• [What you are asked to do]
Write out the entries below exactly, but only from the line containing "Given: Open Elon Musk's profile name" through the line containing "Click the help question mark icon", and without the pictures.
-- Opening Marker --
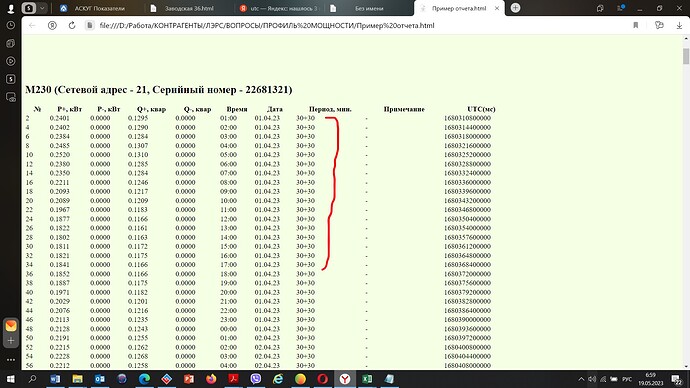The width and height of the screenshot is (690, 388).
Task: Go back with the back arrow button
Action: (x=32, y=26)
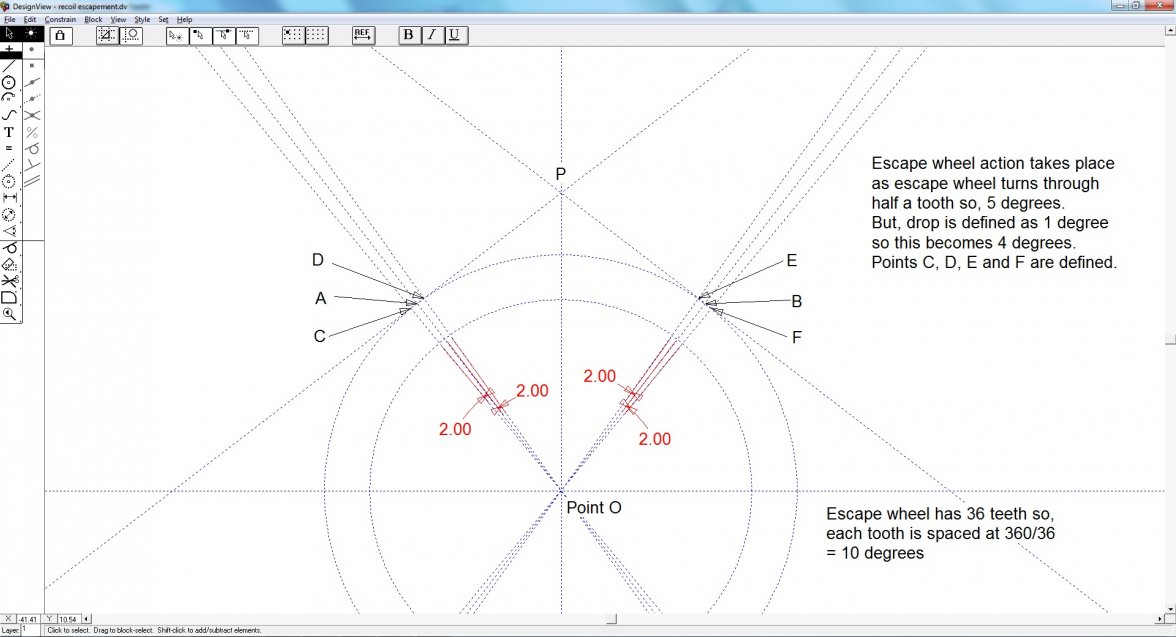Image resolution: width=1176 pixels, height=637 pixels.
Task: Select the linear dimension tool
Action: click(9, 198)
-- Closing Marker --
-- Opening Marker --
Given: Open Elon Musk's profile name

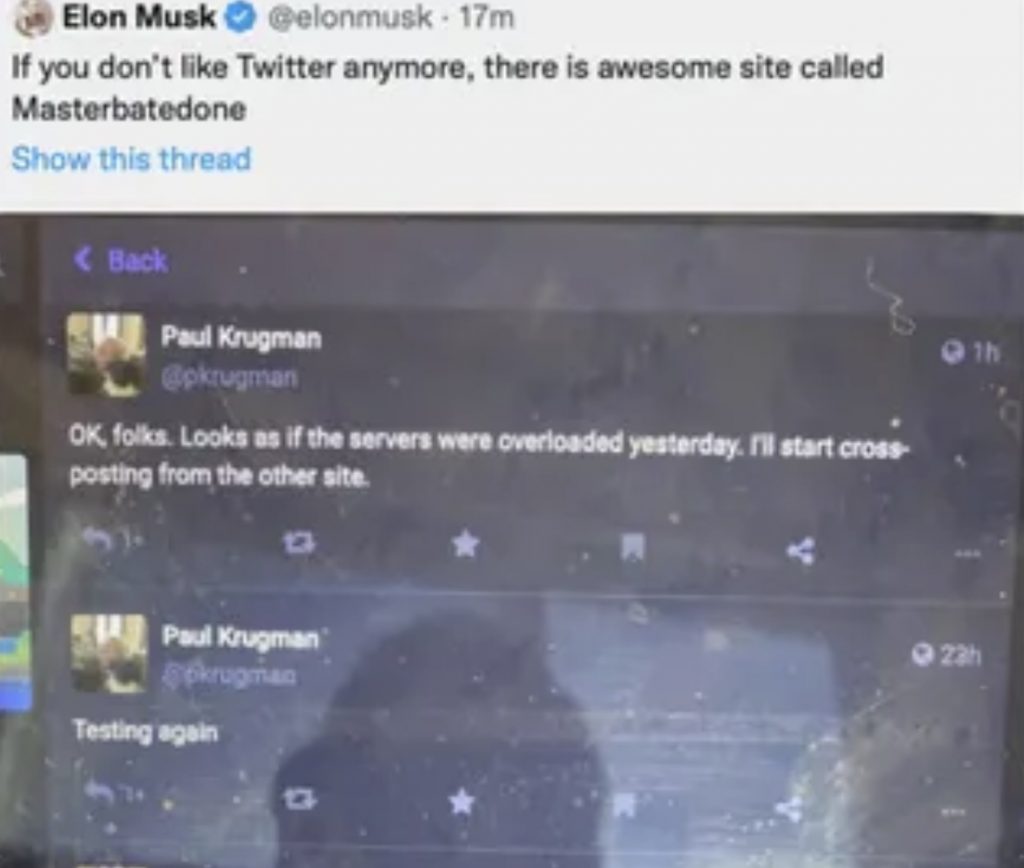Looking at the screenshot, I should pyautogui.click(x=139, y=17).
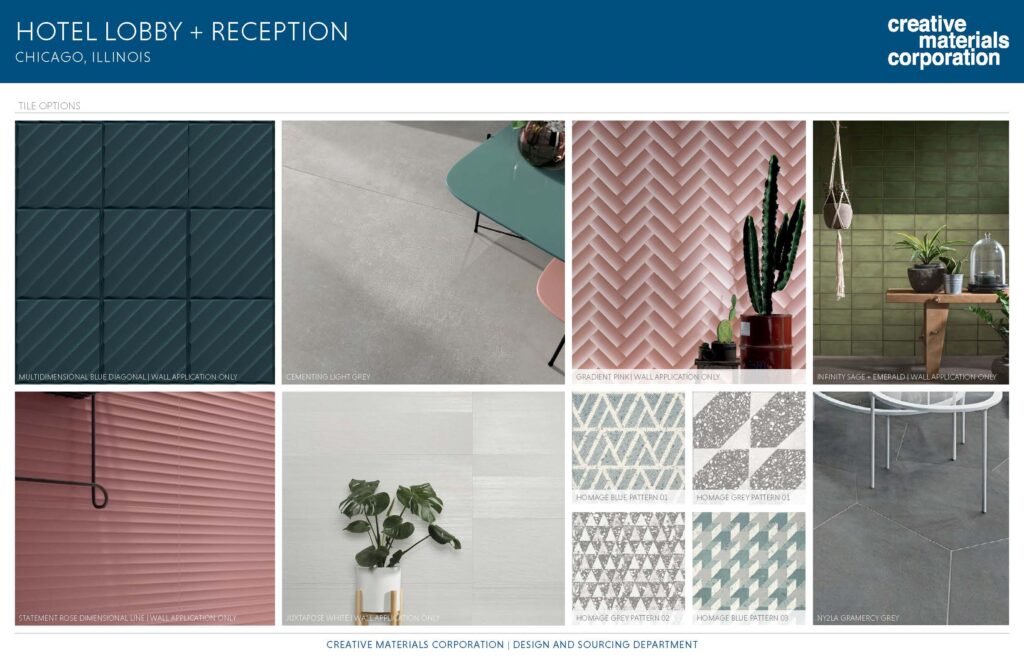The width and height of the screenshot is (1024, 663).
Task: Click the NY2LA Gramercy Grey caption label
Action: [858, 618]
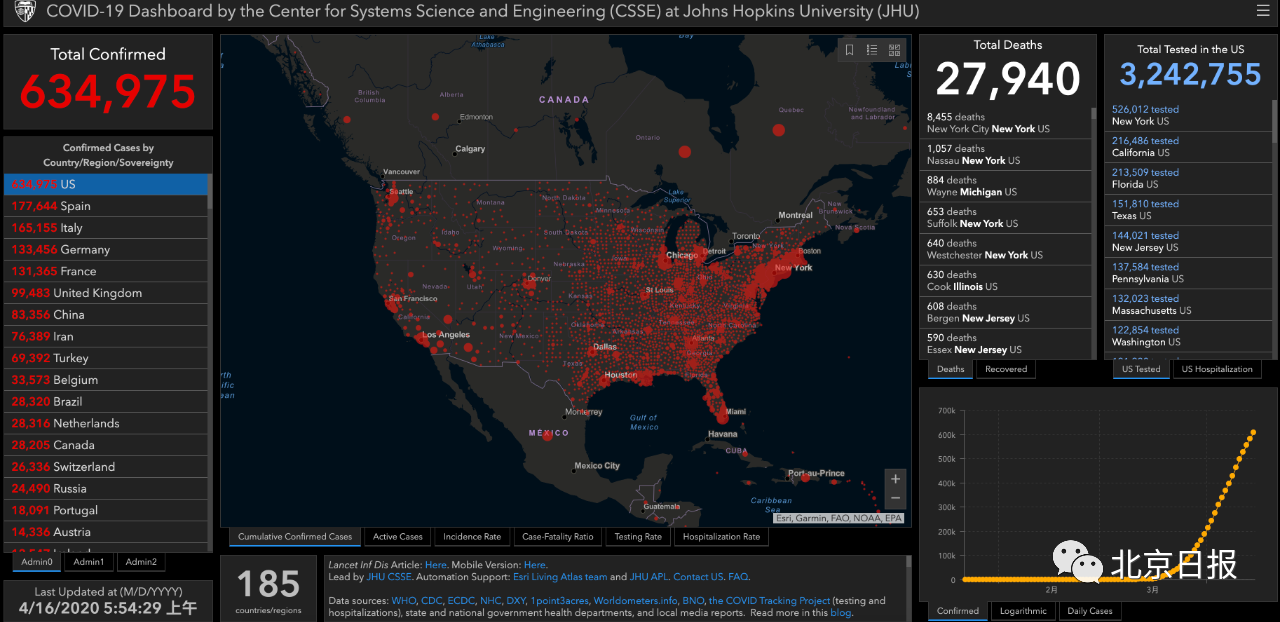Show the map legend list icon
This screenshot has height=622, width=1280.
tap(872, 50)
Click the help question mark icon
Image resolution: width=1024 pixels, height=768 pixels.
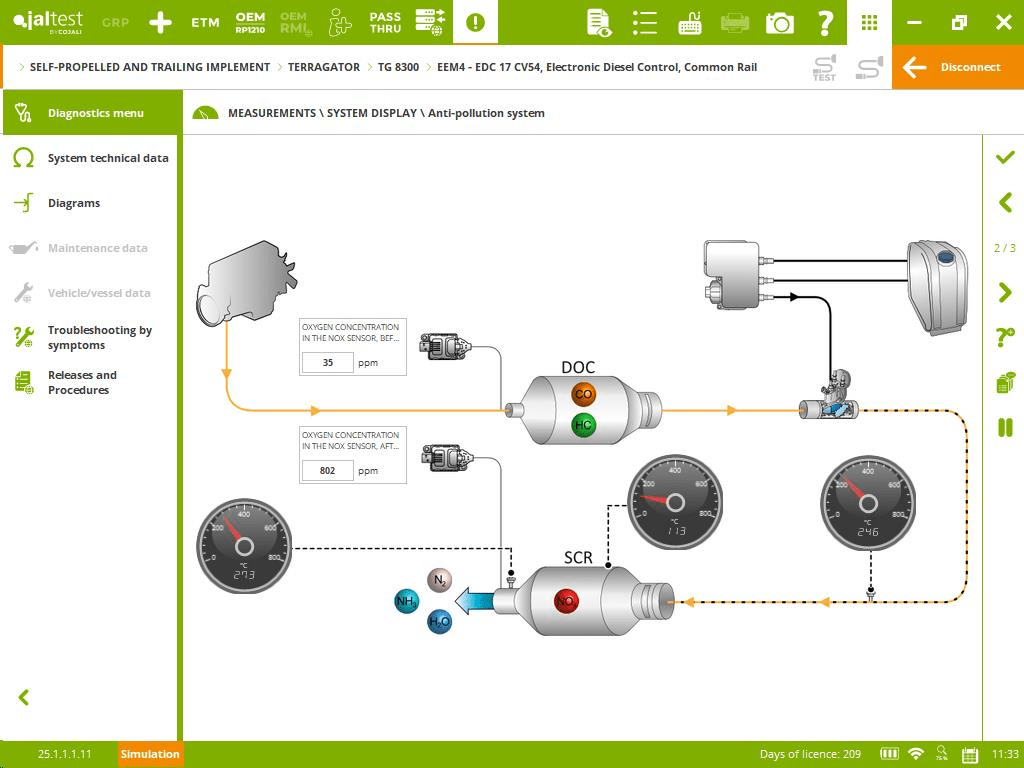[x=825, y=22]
-- Closing Marker --
• [Exercise output]
Given: Open Elon Musk's profile name

Looking at the screenshot, I should pyautogui.click(x=139, y=17).
The width and height of the screenshot is (1024, 663).
Task: Click the NY2LA Gramercy Grey caption label
Action: [858, 618]
Show the map legend list icon
This screenshot has height=622, width=1280.
tap(872, 50)
Click the help question mark icon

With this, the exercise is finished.